2025-04-13 –, Track 1
We all know that the daily life of a cybersecurity analyst often requires you to branch out into left field and learn a completely new skill on the fly. Join me as I introduce you to some of today's go-to tradecraft for static, dynamic, and code-level analysis so that you can begin analyzing artifacts of interest with ease.
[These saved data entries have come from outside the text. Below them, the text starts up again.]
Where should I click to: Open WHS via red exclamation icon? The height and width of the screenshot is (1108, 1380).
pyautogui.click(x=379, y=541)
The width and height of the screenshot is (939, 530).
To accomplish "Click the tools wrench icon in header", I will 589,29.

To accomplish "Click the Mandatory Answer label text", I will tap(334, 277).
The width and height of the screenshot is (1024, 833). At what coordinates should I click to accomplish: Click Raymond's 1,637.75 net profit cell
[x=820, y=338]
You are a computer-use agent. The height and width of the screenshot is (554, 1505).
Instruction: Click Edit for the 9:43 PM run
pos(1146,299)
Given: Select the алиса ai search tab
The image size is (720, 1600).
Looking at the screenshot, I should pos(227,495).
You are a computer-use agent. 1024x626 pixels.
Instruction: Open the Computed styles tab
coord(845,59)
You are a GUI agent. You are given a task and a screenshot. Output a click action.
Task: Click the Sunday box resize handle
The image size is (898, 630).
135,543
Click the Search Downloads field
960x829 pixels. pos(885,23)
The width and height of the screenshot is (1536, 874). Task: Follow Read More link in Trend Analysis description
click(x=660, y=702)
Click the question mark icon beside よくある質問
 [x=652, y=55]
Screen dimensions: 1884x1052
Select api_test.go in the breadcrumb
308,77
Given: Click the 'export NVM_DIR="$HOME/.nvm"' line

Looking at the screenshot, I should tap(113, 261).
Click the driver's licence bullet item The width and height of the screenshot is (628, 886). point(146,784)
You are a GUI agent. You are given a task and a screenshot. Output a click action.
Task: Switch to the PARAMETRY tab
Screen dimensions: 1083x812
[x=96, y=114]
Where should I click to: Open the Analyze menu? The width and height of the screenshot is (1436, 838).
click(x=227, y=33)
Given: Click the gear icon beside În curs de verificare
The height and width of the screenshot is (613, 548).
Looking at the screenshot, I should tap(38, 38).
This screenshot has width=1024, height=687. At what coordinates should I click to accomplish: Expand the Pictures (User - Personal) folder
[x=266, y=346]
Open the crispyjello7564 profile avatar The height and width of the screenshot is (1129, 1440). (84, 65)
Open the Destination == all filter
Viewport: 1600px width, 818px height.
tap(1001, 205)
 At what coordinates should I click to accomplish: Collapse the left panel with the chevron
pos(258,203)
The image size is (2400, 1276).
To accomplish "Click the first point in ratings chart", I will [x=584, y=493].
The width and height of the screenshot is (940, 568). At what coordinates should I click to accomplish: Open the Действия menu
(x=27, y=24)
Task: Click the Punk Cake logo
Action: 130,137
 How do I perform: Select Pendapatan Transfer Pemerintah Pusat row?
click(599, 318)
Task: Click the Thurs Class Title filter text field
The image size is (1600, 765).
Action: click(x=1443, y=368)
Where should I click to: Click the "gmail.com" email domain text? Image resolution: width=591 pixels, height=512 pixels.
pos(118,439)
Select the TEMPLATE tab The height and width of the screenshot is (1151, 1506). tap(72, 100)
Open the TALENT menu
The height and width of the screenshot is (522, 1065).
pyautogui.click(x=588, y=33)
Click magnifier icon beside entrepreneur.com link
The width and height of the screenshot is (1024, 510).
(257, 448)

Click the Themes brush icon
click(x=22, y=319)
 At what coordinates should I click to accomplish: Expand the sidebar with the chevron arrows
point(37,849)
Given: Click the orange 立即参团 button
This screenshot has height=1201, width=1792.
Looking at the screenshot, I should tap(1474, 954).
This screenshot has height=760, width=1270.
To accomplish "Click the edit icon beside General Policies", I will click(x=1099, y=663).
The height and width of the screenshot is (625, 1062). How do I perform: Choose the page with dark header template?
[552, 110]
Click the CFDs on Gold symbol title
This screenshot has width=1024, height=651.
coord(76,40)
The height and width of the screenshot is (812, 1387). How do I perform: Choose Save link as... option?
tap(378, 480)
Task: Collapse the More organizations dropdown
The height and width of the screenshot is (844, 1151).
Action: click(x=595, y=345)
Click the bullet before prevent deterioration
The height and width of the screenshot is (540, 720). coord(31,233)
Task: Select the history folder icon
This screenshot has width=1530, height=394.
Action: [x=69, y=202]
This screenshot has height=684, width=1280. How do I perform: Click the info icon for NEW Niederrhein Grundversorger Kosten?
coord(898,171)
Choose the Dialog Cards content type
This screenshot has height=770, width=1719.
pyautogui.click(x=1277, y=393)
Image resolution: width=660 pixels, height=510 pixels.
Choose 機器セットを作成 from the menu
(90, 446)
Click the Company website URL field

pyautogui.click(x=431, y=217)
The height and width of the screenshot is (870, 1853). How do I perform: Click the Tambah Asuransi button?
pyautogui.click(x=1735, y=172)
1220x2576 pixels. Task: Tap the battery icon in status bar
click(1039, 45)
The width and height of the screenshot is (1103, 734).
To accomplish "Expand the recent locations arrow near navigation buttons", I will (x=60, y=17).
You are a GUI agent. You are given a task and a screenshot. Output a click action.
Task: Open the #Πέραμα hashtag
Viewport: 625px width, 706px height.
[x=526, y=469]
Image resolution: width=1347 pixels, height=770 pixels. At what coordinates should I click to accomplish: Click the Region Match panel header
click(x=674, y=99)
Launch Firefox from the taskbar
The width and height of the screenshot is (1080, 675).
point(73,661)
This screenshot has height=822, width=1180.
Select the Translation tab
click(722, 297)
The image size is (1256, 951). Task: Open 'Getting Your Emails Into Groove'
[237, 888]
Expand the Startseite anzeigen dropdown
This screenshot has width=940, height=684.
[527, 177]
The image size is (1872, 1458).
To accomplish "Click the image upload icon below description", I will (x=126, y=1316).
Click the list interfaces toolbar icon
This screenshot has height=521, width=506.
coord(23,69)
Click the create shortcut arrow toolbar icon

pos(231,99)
Roughly a year ago, I had zero experience analyzing malware. If you had asked me how to go about it, I probably would've answered "uh, strings and Ghidra?" (Hey, not too bad!) One day, while making an "interesting" discovery at my job, it suddenly became a lot more important to me to try to understand as much as I could in the shortest amount of time possible. Learning about static, dynamic, and code analysis against a variety of Windows and Linux samples expanded my arsenal of open-source tools. When simply identifying the presence of malware wasn't enough, tools like Volatility, Ghidra, and x64dbg sent me down a rabbit hole to understand malware's capabilities and sophistication. Today, I am by no means a seasoned analyst, but I feel confident in my ability to identify, characterize, and begin to understand a given sample on the fly in a working environment. I want to introduce you to my favorite tools and provide you with a playbook on how I begin triaging... With minimal Assembly!
A junior cybersecurity analyst, graduate of Auburn University, and GIAC certification holder with 3 years of professional experience. When I'm not asking you about your home network or cringing at bad password policies, I'm probably exploring the DMV or sitting on a beach somewhere.